Rarest Bacchante Front Face - Cased
  • Material : Sardonyx Shell, 18k gold tested, enamel.
  • Size: 1 7/8" by 1 1/2" only cameo is 1 18/32" by 1 6/32".
  • Date and Origin: Circa 1850 Italy, original fitted case.
  • Conditions: Excellent. A couple of slight yellowish natural lines, due to the age of the cameo, on the bacchante face, barely visible by naked eye, some tiny losses to the enamel.  
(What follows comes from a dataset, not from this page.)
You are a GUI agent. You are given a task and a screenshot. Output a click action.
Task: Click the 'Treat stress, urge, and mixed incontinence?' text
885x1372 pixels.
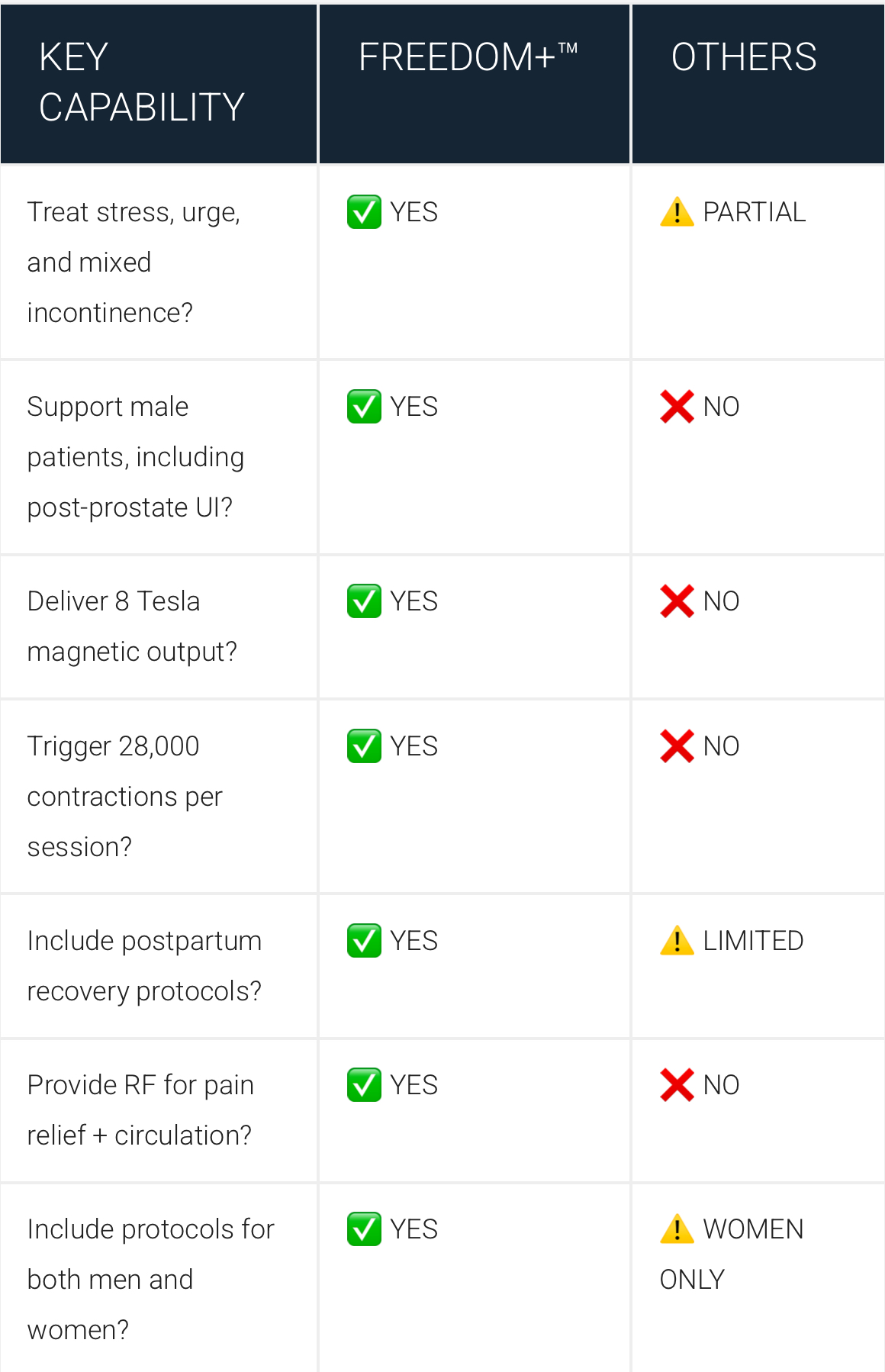pyautogui.click(x=134, y=262)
A fantastic Museum Quality cameo depicting a Bacchante in front face. She is beautiful, her expression is so sweet and her facial features very pretty. Her perfect nose and her full and round lips are superbly made. She has a perfect oval face and her expressive eyes give life to the cameo. Her long and curly hair are crowned with the famous Bacchantes symbols, bunches of grapes and and grape leaves. Everything perfectly rendered. On her shoulders she wears a panther pelt, like a scarf, the panther head and its pawn are also masterly carved. What amazes me in this piece is her beauty and her expression, she really seems she wants to speak to me. Look at her mouth, a bit opened and just seems she's going to say something.  I rarely have seen a so pretty Bacchante carved in front face. This is an absolute beauty, a perfect cameo carved with so much skill by a true artist. A stunning and heavy gold frame complete this piece which is another real artwork.Everything in this cameo is superbly and masterly carved, surely the work of a great artist. No other words are necessary to speak about her beauty. A fantastic cameo to not to be missed.
A bit of history:
In Greek mythology, maenads (Bacchantes) were the female followers of Dionysus, the most significant members of the Thiasus, the retinue of Dionysus. The maenads were also known as Bacchae or Bacchantes in Roman mythology, after the penchant of the equivalent Roman god, Bacchus, to wear a fox-skin. Their name literally translates as "raving ones". Often the maenads were portrayed as inspired by him into a state of ecstatic frenzy, through a combination of dancing and drunken intoxication. In this state, they would lose all self-control, begin shouting excitedly, engage in uncontrolled sexual behavior, and ritualistically hunt down and tear animals (and sometimes men and children) to pieces, devouring the raw flesh. During these rites, the maenads would dress in fawn skins and carry a thyrsus, a long stick wrapped in ivy or vine leaves and tipped by a cluster of leaves; they would weave ivy-wreaths and fruiting vines around their heads, and often handle or wear snakes.